Now, let’s get one thing out of the way - the movie is light on action, due to the nature of “what is really going on”, our heroine (the Marguerite Moreau-esque Austin Highsmith) keeps stumbling upon bodies but we never see how they died. There are a couple of jump scares and the odd suspense sequence here and there, but for the most part it’s an hour or so of a girl wandering around talking to people. And clearly someone felt the same way, which is why a random, lengthy lesbian makeout/fondling scene is inserted out of nowhere near the end of the first act. Not only do we never see these two characters again, but it’s also the only scene in the movie that occurs without Highsmith being present, which makes it stick out even more. But hey, free softcore.
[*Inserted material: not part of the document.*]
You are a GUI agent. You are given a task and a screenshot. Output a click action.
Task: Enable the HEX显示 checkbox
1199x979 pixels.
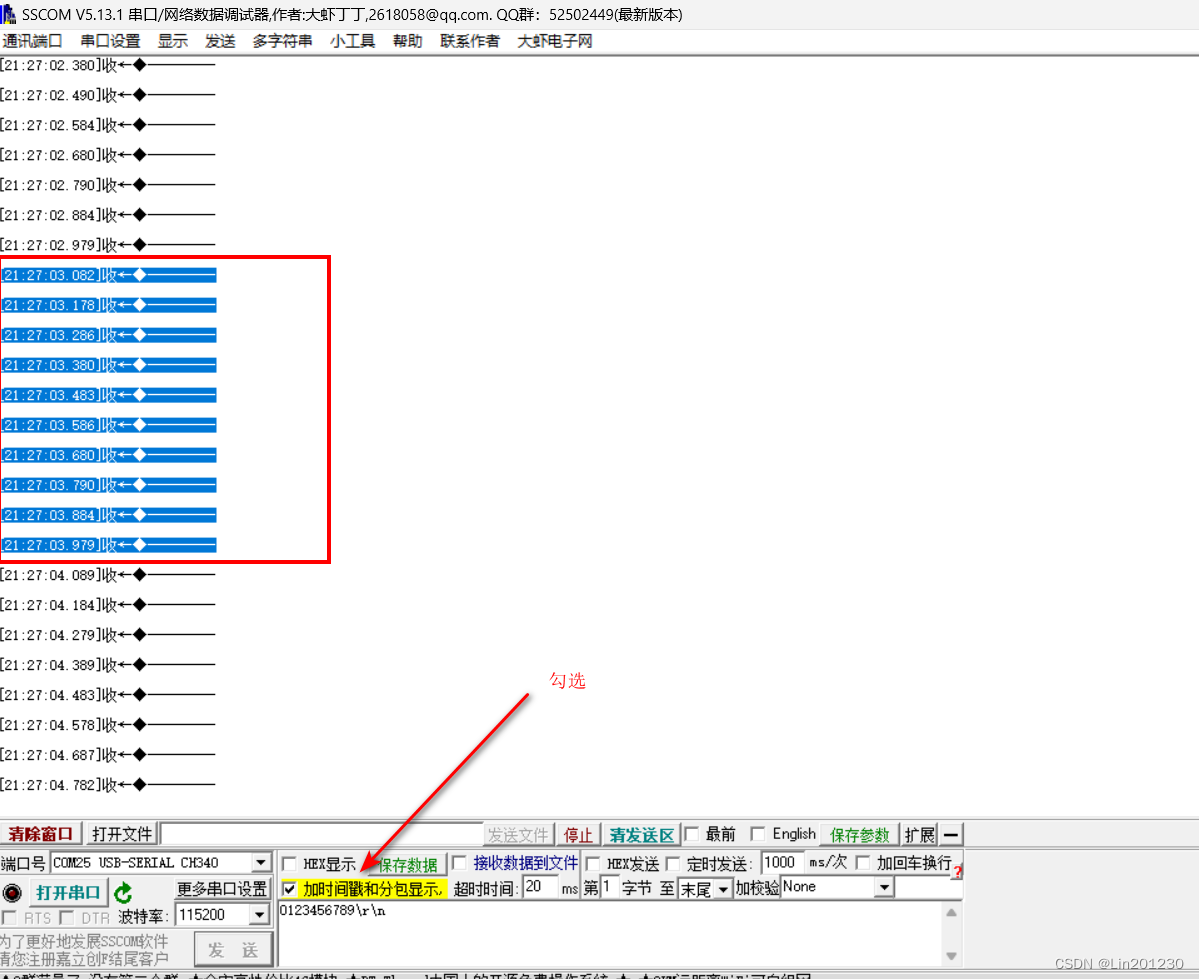pyautogui.click(x=290, y=864)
So why do I like the movie? Well, for starters, all of the people in the building are delightfully “off”, but not in that horseshit cutesy indie movie way. No, they’re “off” in that they say things like “I used to host a political talk show in my panties”, and wander off of elevators during tense moments and ask everyone in earshot whether or not they want half of a burrito. Another woman begins rambling about how her unborn child might resemble noodles because she eats so much Pad Thai. And so on and so on. Every 4-5 minutes someone would deliver a non sequitur that made me laugh out loud, and it bought the movie a lot of goodwill.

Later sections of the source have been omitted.